The key insight is that affine relations are common in neural network architectures.

Basics of Abstract Interpretation

Concrete properties are described in the concrete domain \(\mathbb{C}\) with a partial order \(\subseteq\), and abstract properties are described in the abstract domain \(\mathbb{A}\) with a partial order \(\sqsubseteq\).

  • Abstraction function \(\alpha: \mathbb{C} \rightarrow \mathbb{A}\)
  • Concretization function \(\gamma: \mathbb{A} \rightarrow \mathbb{C}\)

Galois connection \(\langle\mathbb{C},\subseteq\rangle \overset{\gamma}{\underset{\alpha}{\leftrightarrows}} \langle\mathbb{A},\sqsubseteq\rangle\): \[ \forall c \in \mathbb{C}, a \in \mathbb{A}. \alpha(c) \sqsubseteq a \Leftrightarrow c \subseteq \gamma(a) \]

Abstract Domain of Intervals

\[ \mathbb{A}_I \triangleq \{([l_1,u_1],...,[l_n,u_n] | l,u \in \mathbb{R}^n)\} \] Here \(x \in \mathbb{A}_I \Rightarrow l_i \leq x_i \leq u_i\).

Also, we say \(a_1 \sqsubseteq a_2\) iff \(\forall i. [l_i^1,u_i^1] \subseteq [l_i^2,u_i^2]\).

And the abstraction functions are defined as: \[ \alpha_I(c) = ([\inf\{x_i | x \in c\}, \sup\{x_i | x \in c\}])_{i=1}^n \] That is, the abstraction function maps a concrete set to the smallest interval containing it.

The concretization function is defined as: \[ \gamma_I(a) = \{x \in \mathbb{R}^n | \forall i. l_i^a \leq x_i \leq u_i^a\} \]
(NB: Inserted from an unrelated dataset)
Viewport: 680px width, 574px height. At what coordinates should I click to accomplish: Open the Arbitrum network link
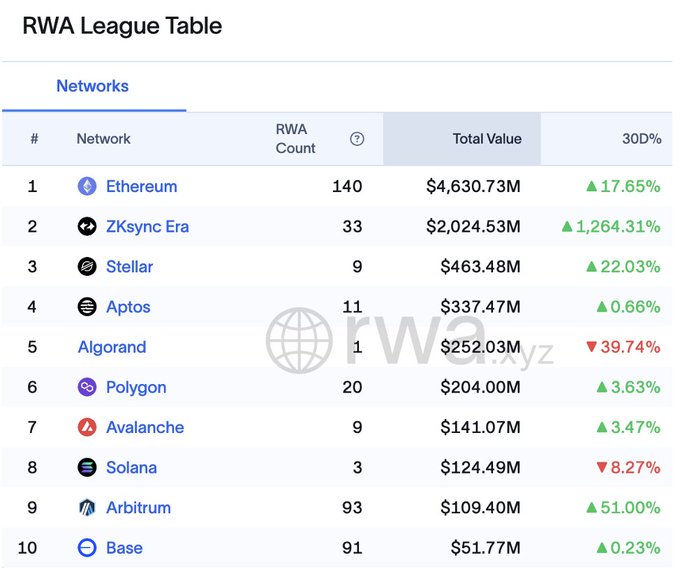[x=138, y=507]
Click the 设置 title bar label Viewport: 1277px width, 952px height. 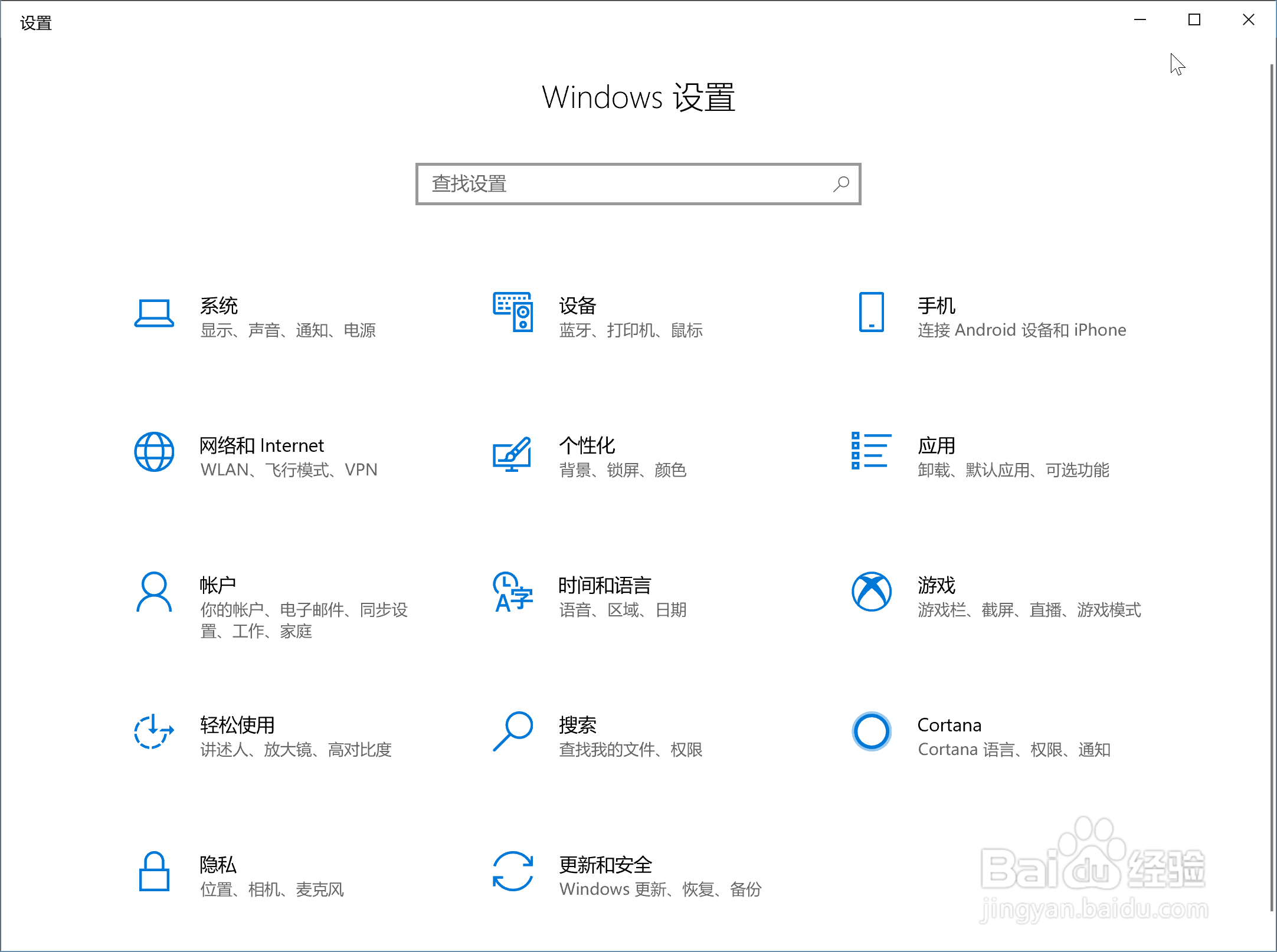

Abstract Domain of Affine Relations

\[ \mathbb{A}_E \triangleq \{(\mathbf{A},b)|\mathbb{A} \in \mathbb{R}^{m \times n}, b \in \mathbb{R}^m, m>0\} \]

Here \(x \in \mathbb{A}_E \Rightarrow \mathbf{A}x = b\).

And the abstraction functions are defined as:

\[ \alpha_E(c) = \begin{cases} (\mathbf{A},b) & \text{if } c \subseteq \{x | \mathbf{A}x = b\} \text{ and } (\mathbf{A},b) \text{ is in reduced echelon form}\\ \top & \text{if } c = \mathbb{R}^n\\ \bot & \text{otherwise} \end{cases} \]

The concretization function is defined as:

\[ \gamma_E(a) = \{x \in \mathbb{R}^n | \mathbf{A}x = b\}, \] here \(a = (\mathbf{A},b)\).

Abstract Domain for Neural Architectures

The abstract domain for Tensor partitioning and Interval abstraction with affine Equality relation \(\mathbb{A}_{\text{TIE}}\) is defined as: \[ \mathbb{A}_{\text{TIE}} \triangleq \{(\mathcal{P}, a^{\sharp I}, a^{\sharp E})|a^{\sharp I} \in \mathbb{A}_I, a^{\sharp E}\in\mathbb{A}_E\}, \] where \(\mathcal{P} = \{A_1,A_2,...,A_n\}\) is a tensor partitioning.

The concretization function \(\gamma_{\text{TIE}}\) of an element \(a^\sharp = (\mathcal{P}, a^{\sharp I}, a^{\sharp E})\) is defined as: \[ \gamma_{\text{TIE}}(a^\sharp) = \gamma_I(a^{\sharp I}) \cap \gamma_E(a^{\sharp E}) \]

Notes for ReLU:

  • Create a new symbolic variable \(b\) for \(a\).
  • And we have \(b - a^{\text{ReLU}} = 0\).
  • \(a^{\text{ReLU}} - a^{-\text{ReLU}} - a =0\).